Infectious and parasitic diseases (A00-B99).
- Infections, unspecified
Musculoskeletal system and connective tissue (M00-M99).
- Osteoarthritis
- Restricted mobility, unspecified
- Rheumatoid arthritis
- Sarcopenia (muscle weakness or muscle wasting).
Ears – mastoid process (H60-H95)
- Balance disorders
- Hearing disorders (synonyms: disacusis; dysacusis; hypacusis; hypoacusis; surditas; deafness).
- Disorders of vestibular function (vertigo, e.g., labyrinthitis, Meniere’s disease).
Psyche – Nervous System (F00-F99; G00-G99).
- Acute alcohol intoxication and chronic alcohol abuse (alcohol dependence).
- Dementia (deficit in cognitive, emotional, and social skills; e.g., Alzheimer’s dementia)
- Depression
- Diabetic autonomic neuropathy – diabetes-related nervous disease of autonomic nerves.
- Epilepsy
- Gait disorders
- Hydrocephalus (hydrocephalus; pathological enlargement of the liquid-filled fluid spaces (cerebral ventricles) of the brain).
- Cognitive impairment (human functions related to perception, learning, remembering, and thinking, i.e., human cognition and information processing), not specified
- Concentration disorders
- Parkinson’s disease (shaking palsy)
- Multiple sclerosis (MS)
- Neurological disorders, unspecified
- Paresis (paralysis), unspecified
- Peripheral neuropathy (disruption of one or more peripheral nerves) – including chemotherapy-induced peripheral neuropathy.
- Polyneuropathy – degenerative disease of the peripheral nerves.
- Spinal cord damage, unspecified
- Cystic changes in the cerebral ventricles resulting in sudden and short-lived drop attacks (“fall attack”; sudden fall event with unaffected consciousness due to loss of tone in the lower extremities)
Symptoms and abnormal clinical and laboratory findings not classified elsewhere (R00-R99)
- Asterixis (“flapping wings,” flutter tremor).
- Chronic pain – in adults over 50 years of age and presence of multilocular (“in multiple locations”) pain, the tendency to fall is almost doubled compared to peers without pain
- Gait disorder, unspecified
- Urinary incontinence (bladder weakness)
- Syncope – short-lasting fainting due to an undersupply of oxygen to the brain.
- Vertigo (dizziness; e.g., labyrinthitis, Meniere’s disease).
Further
- Physiological changes in old age*
Medication
- Medication side effects
- Alpha blockers-significantly more men fell after starting therapy than men in the control group (1.45 versus 1.28%).
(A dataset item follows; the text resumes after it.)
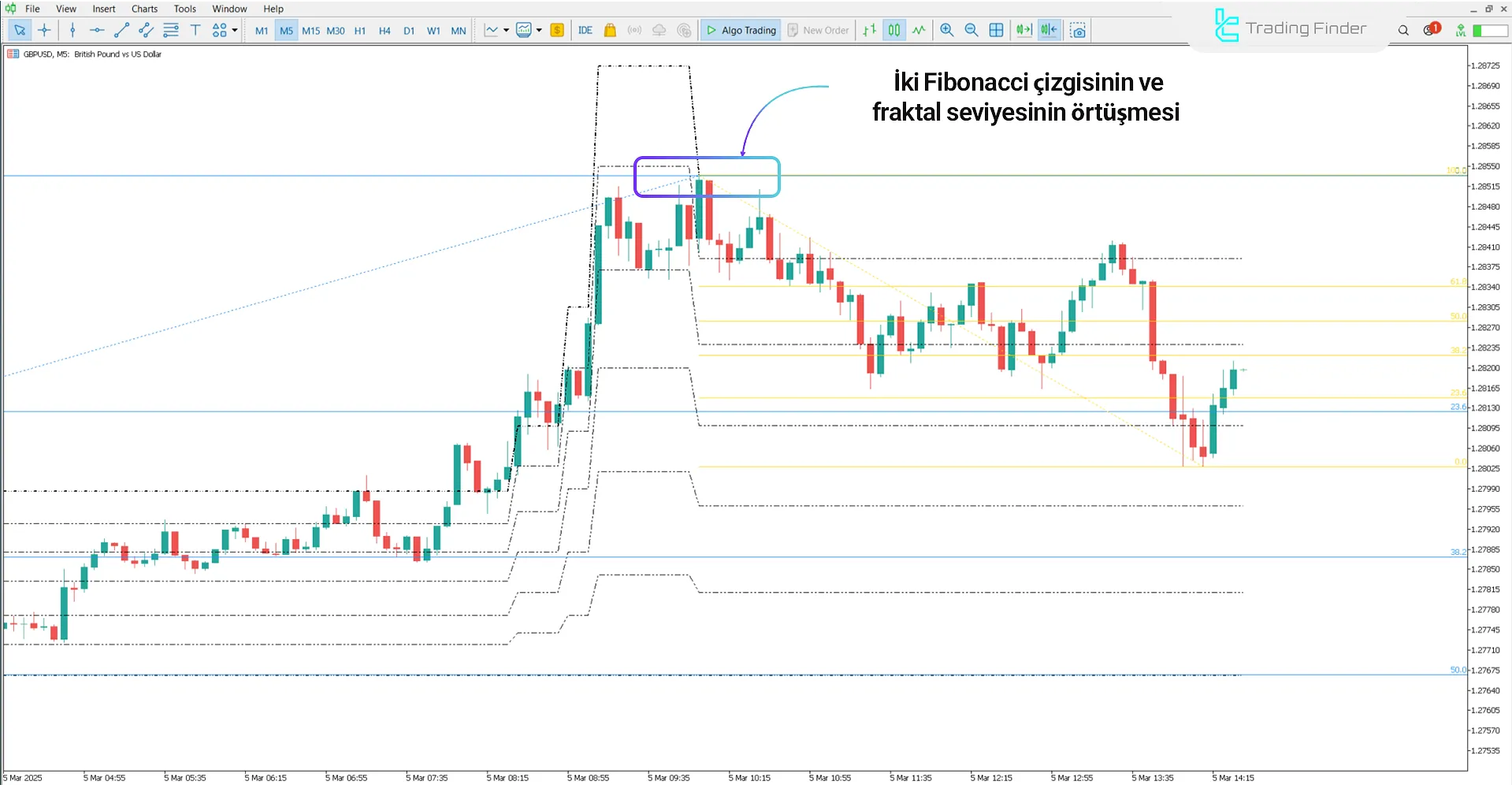Toggle chart auto scroll to end

pos(1023,31)
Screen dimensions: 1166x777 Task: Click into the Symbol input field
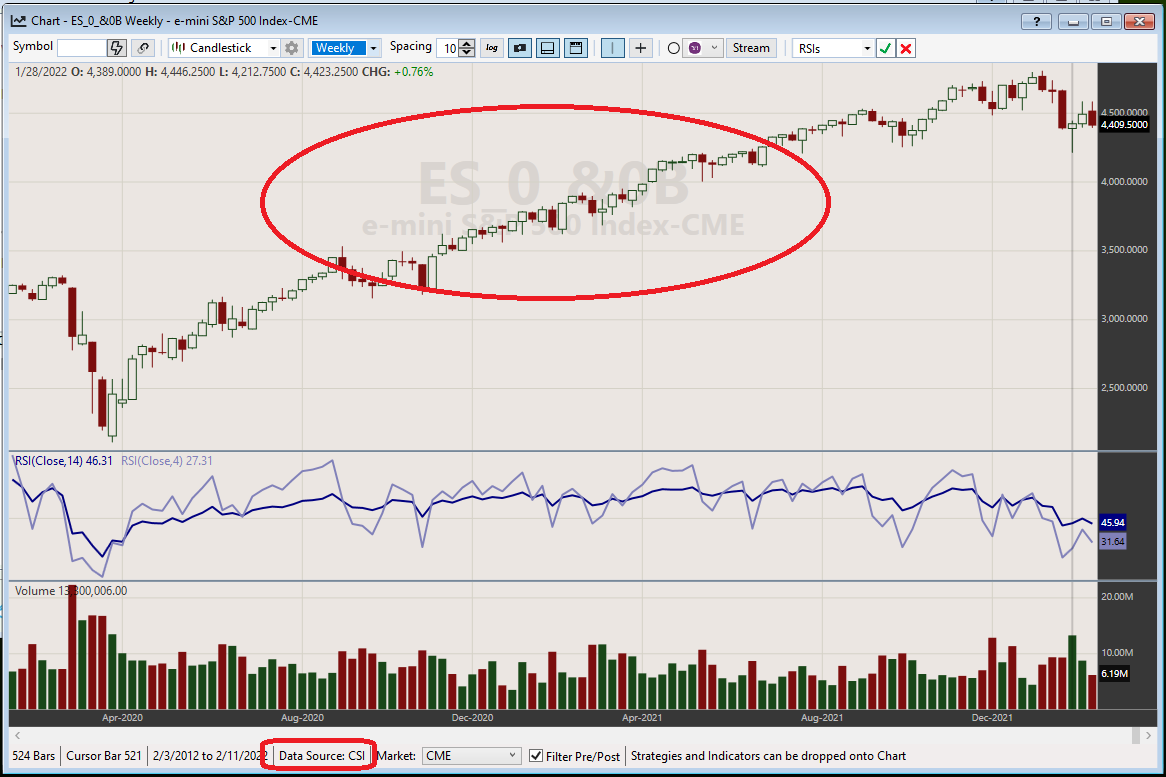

Relatively, the difference was about 12%; absolutely, it was only 0.17%; bone fractures were recorded in 0.48% of patients on alpha blockers and in 0.41% without (the difference was significant)
- Benzodiazepines, phenothiazines, tricyclic antidepressants; antihypertensives – people who had already had a fall[1] were particularly at risk); another study was unable to confirm the association with antihypertensives: in fact, it was able to demonstrate a significantly low risk of falls resulting in injury for ACE inhibitors and calcium antagonists; another study was also able to demonstrate a lower risk of falls for RAAS inhibitors
- Polypharmacy (> 6 prescribed medications).
- Other drugs see below delirium
* Physiological changes in old age include:
- General weakness
- Orthostatic hypotension – drop in blood pressure associated with standing up.
- Alteration of attention, coordination and speed
- Decreased proprioception (perception of depth sensitivity and body position in space).